## Work to complete
Copy out every line of the data below without changing anything.

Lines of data
......
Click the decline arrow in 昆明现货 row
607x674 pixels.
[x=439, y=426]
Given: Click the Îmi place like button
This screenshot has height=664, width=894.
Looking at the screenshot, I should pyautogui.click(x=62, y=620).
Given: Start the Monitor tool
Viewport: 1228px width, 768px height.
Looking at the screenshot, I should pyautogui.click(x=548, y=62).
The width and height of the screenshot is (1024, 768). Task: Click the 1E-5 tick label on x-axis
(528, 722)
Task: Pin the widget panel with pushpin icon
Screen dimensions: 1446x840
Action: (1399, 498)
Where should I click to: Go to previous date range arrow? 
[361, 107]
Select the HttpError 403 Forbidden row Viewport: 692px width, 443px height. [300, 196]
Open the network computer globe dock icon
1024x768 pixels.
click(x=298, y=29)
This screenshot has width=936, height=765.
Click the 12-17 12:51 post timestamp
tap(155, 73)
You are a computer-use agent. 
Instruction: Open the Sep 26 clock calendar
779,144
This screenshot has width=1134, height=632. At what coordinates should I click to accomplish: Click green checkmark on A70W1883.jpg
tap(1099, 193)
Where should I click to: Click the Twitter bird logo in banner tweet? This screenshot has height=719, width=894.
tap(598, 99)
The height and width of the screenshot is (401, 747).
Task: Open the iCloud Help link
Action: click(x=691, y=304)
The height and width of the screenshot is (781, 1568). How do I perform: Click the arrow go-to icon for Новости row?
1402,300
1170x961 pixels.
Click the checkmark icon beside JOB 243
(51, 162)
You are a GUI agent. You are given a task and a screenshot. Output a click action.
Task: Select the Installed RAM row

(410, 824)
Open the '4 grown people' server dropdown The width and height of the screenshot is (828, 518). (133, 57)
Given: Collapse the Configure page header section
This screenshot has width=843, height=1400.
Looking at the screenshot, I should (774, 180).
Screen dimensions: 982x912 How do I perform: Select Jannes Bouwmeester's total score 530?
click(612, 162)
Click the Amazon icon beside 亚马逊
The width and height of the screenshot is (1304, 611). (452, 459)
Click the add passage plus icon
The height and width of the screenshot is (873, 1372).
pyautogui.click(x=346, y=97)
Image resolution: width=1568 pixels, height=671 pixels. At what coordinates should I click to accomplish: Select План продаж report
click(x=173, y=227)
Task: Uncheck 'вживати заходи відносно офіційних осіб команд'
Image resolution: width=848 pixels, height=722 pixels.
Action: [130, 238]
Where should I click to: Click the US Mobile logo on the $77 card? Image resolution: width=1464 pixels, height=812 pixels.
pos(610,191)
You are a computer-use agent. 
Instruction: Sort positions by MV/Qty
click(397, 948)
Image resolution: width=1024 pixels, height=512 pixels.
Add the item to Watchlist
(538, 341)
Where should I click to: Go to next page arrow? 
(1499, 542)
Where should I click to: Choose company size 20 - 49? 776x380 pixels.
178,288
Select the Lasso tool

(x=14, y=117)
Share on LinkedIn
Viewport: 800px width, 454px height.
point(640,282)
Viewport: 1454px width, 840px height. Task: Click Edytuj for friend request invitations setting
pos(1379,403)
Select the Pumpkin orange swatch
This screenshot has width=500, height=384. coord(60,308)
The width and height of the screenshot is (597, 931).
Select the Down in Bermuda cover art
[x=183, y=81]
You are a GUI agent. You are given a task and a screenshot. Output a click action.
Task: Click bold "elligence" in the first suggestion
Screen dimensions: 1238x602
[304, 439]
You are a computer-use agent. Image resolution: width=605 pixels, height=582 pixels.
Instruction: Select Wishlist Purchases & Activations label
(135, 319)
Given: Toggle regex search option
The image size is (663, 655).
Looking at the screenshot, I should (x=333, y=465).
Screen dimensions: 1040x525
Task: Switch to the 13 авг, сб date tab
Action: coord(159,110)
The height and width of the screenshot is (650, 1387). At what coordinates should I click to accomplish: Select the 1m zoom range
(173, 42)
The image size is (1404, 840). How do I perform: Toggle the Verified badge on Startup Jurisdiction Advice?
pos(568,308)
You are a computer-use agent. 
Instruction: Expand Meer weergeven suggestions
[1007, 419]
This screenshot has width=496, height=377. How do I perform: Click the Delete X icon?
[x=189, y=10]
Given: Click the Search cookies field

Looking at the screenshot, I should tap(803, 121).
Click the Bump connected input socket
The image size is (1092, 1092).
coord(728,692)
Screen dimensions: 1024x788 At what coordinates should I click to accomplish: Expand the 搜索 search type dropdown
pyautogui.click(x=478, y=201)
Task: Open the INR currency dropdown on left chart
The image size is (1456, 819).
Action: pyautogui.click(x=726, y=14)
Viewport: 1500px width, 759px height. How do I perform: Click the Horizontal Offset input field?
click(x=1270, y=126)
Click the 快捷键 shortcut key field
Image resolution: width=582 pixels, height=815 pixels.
......
## Output of the task
Click the decline arrow in 昆明现货 row
607x674 pixels.
[x=439, y=426]
Given: Click the Îmi place like button
This screenshot has height=664, width=894.
Looking at the screenshot, I should pyautogui.click(x=62, y=620).
Given: Start the Monitor tool
Viewport: 1228px width, 768px height.
Looking at the screenshot, I should pyautogui.click(x=548, y=62).
The width and height of the screenshot is (1024, 768). Task: Click the 1E-5 tick label on x-axis
(528, 722)
Task: Pin the widget panel with pushpin icon
Screen dimensions: 1446x840
Action: (1399, 498)
Where should I click to: Go to previous date range arrow? 
[361, 107]
Select the HttpError 403 Forbidden row Viewport: 692px width, 443px height. [300, 196]
Open the network computer globe dock icon
1024x768 pixels.
click(x=298, y=29)
This screenshot has width=936, height=765.
Click the 12-17 12:51 post timestamp
tap(155, 73)
You are a computer-use agent. 
Instruction: Open the Sep 26 clock calendar
779,144
This screenshot has width=1134, height=632. At what coordinates should I click to accomplish: Click green checkmark on A70W1883.jpg
tap(1099, 193)
Where should I click to: Click the Twitter bird logo in banner tweet? This screenshot has height=719, width=894.
tap(598, 99)
The height and width of the screenshot is (401, 747).
Task: Open the iCloud Help link
Action: click(x=691, y=304)
The height and width of the screenshot is (781, 1568). How do I perform: Click the arrow go-to icon for Новости row?
1402,300
1170x961 pixels.
Click the checkmark icon beside JOB 243
(51, 162)
You are a GUI agent. You are given a task and a screenshot. Output a click action.
Task: Select the Installed RAM row

(410, 824)
Open the '4 grown people' server dropdown The width and height of the screenshot is (828, 518). (133, 57)
Given: Collapse the Configure page header section
This screenshot has width=843, height=1400.
Looking at the screenshot, I should (774, 180).
Screen dimensions: 982x912 How do I perform: Select Jannes Bouwmeester's total score 530?
click(612, 162)
Click the Amazon icon beside 亚马逊
The width and height of the screenshot is (1304, 611). (452, 459)
Click the add passage plus icon
The height and width of the screenshot is (873, 1372).
pyautogui.click(x=346, y=97)
Image resolution: width=1568 pixels, height=671 pixels. At what coordinates should I click to accomplish: Select План продаж report
click(x=173, y=227)
Task: Uncheck 'вживати заходи відносно офіційних осіб команд'
Image resolution: width=848 pixels, height=722 pixels.
Action: [130, 238]
Where should I click to: Click the US Mobile logo on the $77 card? Image resolution: width=1464 pixels, height=812 pixels.
pos(610,191)
You are a computer-use agent. 
Instruction: Sort positions by MV/Qty
click(397, 948)
Image resolution: width=1024 pixels, height=512 pixels.
Add the item to Watchlist
(538, 341)
Where should I click to: Go to next page arrow? 
(1499, 542)
Where should I click to: Choose company size 20 - 49? 776x380 pixels.
178,288
Select the Lasso tool

(x=14, y=117)
Share on LinkedIn
Viewport: 800px width, 454px height.
point(640,282)
Viewport: 1454px width, 840px height. Task: Click Edytuj for friend request invitations setting
pos(1379,403)
Select the Pumpkin orange swatch
This screenshot has width=500, height=384. coord(60,308)
The width and height of the screenshot is (597, 931).
Select the Down in Bermuda cover art
[x=183, y=81]
You are a GUI agent. You are given a task and a screenshot. Output a click action.
Task: Click bold "elligence" in the first suggestion
Screen dimensions: 1238x602
[304, 439]
You are a computer-use agent. Image resolution: width=605 pixels, height=582 pixels.
Instruction: Select Wishlist Purchases & Activations label
(135, 319)
Given: Toggle regex search option
The image size is (663, 655).
Looking at the screenshot, I should (x=333, y=465).
Screen dimensions: 1040x525
Task: Switch to the 13 авг, сб date tab
Action: coord(159,110)
The height and width of the screenshot is (650, 1387). At what coordinates should I click to accomplish: Select the 1m zoom range
(173, 42)
The image size is (1404, 840). How do I perform: Toggle the Verified badge on Startup Jurisdiction Advice?
pos(568,308)
You are a computer-use agent. 
Instruction: Expand Meer weergeven suggestions
[1007, 419]
This screenshot has width=496, height=377. How do I perform: Click the Delete X icon?
[x=189, y=10]
Given: Click the Search cookies field

Looking at the screenshot, I should tap(803, 121).
Click the Bump connected input socket
The image size is (1092, 1092).
coord(728,692)
Screen dimensions: 1024x788 At what coordinates should I click to accomplish: Expand the 搜索 search type dropdown
pyautogui.click(x=478, y=201)
Task: Open the INR currency dropdown on left chart
The image size is (1456, 819).
Action: pyautogui.click(x=726, y=14)
Viewport: 1500px width, 759px height. How do I perform: Click the Horizontal Offset input field?
click(x=1270, y=126)
Click the 快捷键 shortcut key field
Image resolution: width=582 pixels, height=815 pixels.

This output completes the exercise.